Work order
Once the line with "Partner (1070, 1759)" is found, repeat exactly that line and every one after it until the data below ends, including the last line.

◆ ◆ ◆

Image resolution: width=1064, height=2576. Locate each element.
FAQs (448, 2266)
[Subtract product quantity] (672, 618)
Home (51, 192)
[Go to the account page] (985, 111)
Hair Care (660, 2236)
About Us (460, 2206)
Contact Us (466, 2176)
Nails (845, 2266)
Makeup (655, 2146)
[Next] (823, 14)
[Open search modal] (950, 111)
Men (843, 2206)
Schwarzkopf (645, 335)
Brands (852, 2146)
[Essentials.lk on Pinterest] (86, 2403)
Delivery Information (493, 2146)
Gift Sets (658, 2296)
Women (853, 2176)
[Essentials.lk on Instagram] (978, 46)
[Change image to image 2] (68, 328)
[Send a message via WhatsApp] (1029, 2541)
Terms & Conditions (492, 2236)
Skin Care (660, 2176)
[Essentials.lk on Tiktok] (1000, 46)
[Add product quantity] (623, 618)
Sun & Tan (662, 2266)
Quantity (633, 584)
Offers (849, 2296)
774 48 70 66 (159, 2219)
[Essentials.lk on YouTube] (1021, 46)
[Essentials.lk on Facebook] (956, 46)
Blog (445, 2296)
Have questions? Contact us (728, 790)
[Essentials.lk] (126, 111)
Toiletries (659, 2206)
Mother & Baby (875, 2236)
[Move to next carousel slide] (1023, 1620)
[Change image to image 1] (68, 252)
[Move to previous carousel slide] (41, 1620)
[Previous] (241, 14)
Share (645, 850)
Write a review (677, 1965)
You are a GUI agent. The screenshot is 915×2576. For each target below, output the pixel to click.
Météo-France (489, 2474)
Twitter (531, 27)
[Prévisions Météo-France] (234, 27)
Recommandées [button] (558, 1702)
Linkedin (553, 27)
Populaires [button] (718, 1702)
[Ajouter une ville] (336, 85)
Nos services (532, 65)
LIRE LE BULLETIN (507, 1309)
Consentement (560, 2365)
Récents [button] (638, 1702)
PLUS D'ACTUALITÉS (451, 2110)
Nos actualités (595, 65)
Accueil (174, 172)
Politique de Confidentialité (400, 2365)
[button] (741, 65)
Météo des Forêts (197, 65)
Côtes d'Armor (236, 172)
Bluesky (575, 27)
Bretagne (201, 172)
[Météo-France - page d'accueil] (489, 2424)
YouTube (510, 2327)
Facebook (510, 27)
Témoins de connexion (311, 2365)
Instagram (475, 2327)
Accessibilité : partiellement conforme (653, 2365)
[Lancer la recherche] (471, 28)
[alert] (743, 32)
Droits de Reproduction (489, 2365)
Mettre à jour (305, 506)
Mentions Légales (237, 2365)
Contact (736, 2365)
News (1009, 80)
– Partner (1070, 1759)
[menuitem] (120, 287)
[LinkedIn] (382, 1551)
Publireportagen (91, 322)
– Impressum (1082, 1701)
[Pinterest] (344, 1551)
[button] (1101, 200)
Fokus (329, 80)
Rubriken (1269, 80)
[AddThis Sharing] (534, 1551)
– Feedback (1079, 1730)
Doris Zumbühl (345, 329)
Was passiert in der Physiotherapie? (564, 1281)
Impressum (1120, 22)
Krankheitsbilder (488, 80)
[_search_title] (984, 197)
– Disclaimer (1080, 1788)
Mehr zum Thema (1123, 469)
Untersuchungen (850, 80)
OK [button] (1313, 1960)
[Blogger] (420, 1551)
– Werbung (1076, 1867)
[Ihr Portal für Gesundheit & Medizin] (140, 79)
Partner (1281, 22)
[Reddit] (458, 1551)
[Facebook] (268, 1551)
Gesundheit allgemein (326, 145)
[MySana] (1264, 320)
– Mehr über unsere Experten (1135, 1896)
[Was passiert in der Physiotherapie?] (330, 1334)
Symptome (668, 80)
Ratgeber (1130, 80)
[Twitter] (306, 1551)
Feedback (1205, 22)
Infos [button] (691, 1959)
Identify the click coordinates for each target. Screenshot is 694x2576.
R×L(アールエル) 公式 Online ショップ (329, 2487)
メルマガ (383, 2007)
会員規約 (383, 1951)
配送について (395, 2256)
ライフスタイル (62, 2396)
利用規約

◆ ◆ ◆

Finished task
– Partner (1070, 1759)
[menuitem] (120, 287)
[LinkedIn] (382, 1551)
Publireportagen (91, 322)
– Impressum (1082, 1701)
[Pinterest] (344, 1551)
[button] (1101, 200)
Fokus (329, 80)
Rubriken (1269, 80)
[AddThis Sharing] (534, 1551)
– Feedback (1079, 1730)
Doris Zumbühl (345, 329)
Was passiert in der Physiotherapie? (564, 1281)
Impressum (1120, 22)
Krankheitsbilder (488, 80)
[_search_title] (984, 197)
– Disclaimer (1080, 1788)
Mehr zum Thema (1123, 469)
Untersuchungen (850, 80)
OK [button] (1313, 1960)
[Blogger] (420, 1551)
– Werbung (1076, 1867)
[Ihr Portal für Gesundheit & Medizin] (140, 79)
Partner (1281, 22)
[Reddit] (458, 1551)
[Facebook] (268, 1551)
Gesundheit allgemein (326, 145)
[MySana] (1264, 320)
– Mehr über unsere Experten (1135, 1896)
[Was passiert in der Physiotherapie?] (330, 1334)
Symptome (668, 80)
Ratgeber (1130, 80)
[Twitter] (306, 1551)
Feedback (1205, 22)
Infos [button] (691, 1959)
Identify the click coordinates for each target. Screenshot is 694x2576.
R×L(アールエル) 公式 Online ショップ (329, 2487)
メルマガ (383, 2007)
会員規約 (383, 1951)
配送について (395, 2256)
ライフスタイル (62, 2396)
利用規約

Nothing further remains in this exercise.